Harmonic generation from linearly polarized high-intensity short-pulse laser normally impacting a solid plasma grating is investigated using analytical modeling and particle-in-cell simulation. It is found that when the radiation excited by the relativistic electron quiver motion in the laser fields suitably matches a harmonic of the grating periodicity, it will be significantly enhanced and peak with narrow angular spread in specific directions. The corresponding theory shows that the phenomenon can be attributed to an interference effect of the periodic grating on the excitation.

Figure 1

Interaction configuration.
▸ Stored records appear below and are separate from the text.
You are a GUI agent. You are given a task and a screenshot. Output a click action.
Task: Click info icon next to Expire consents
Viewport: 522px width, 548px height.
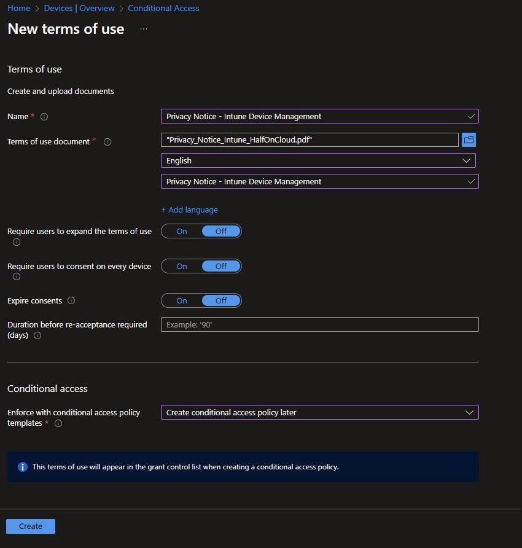[71, 301]
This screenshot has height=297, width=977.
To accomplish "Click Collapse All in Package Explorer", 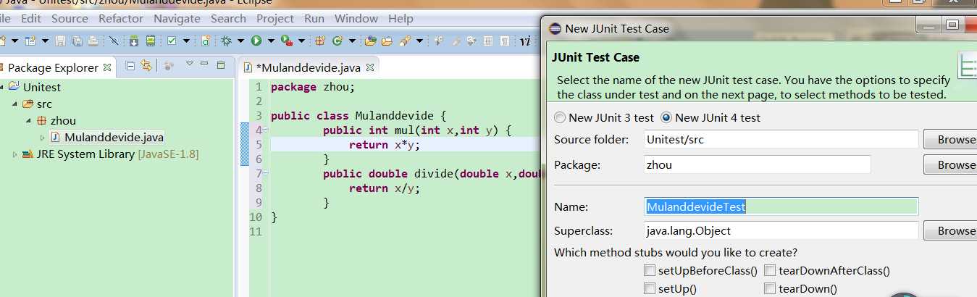I will pos(130,66).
The linearly laser beam incidents normally on the grating surface with its electric field polarized along the $\widehat{y}$ axis. $\ell , h$, and w are the grating periodicity and the height and width of the tooth, respectively. $z=0$ is the interface of the tooth plasma and vacuum.

Figure 2

The angular distribution of $K_n$, or the contribution of a single quivering electron to the emitted radiation, for $n=1$ to 50 (right to left) and $a_0=3$.

Figure 3

The interference parameter $F_n$ for the harmonics (a) $n=1$ to 4 and (b) $n=4$ to 16. Here, the tooth gap and grating length are $\ell ={\lambda }_0/4$ and $L=20{\lambda }_0$, respectively.

Figure 4

The angular distribution of $P_n$ for $a_0=3$, giving the relative radiation power of the $n=4\to 16$ harmonics from a grating surface. The parameters of the grating is same as Fig. 3.

Figure 5

Snapshot of radiation field components (a) $E_z$, (b) $E_y$, and (c) $B_x$ at $t=14{\tau }_0$. (d) Electron density distribution and phase spaces (e) ($y,P_z$) and (f) ($y,P_y$) at $t=8{\tau }_0$. $E$ and $B$ are normalized by $m_e{\omega }_{0}c/e$ and $n_e$ is normalized by $n_c$.

Figure 6

(a) Temporal profile of the normalized radiation fields at $\theta \sim 5^{\circ }$ and (b) the corresponding spectrum. (c) Angular distribution of the intensity of three harmonics from the grating surface. The inset in (a) shows the a magnified segment of the structure of the generated attosecond radiation pulse.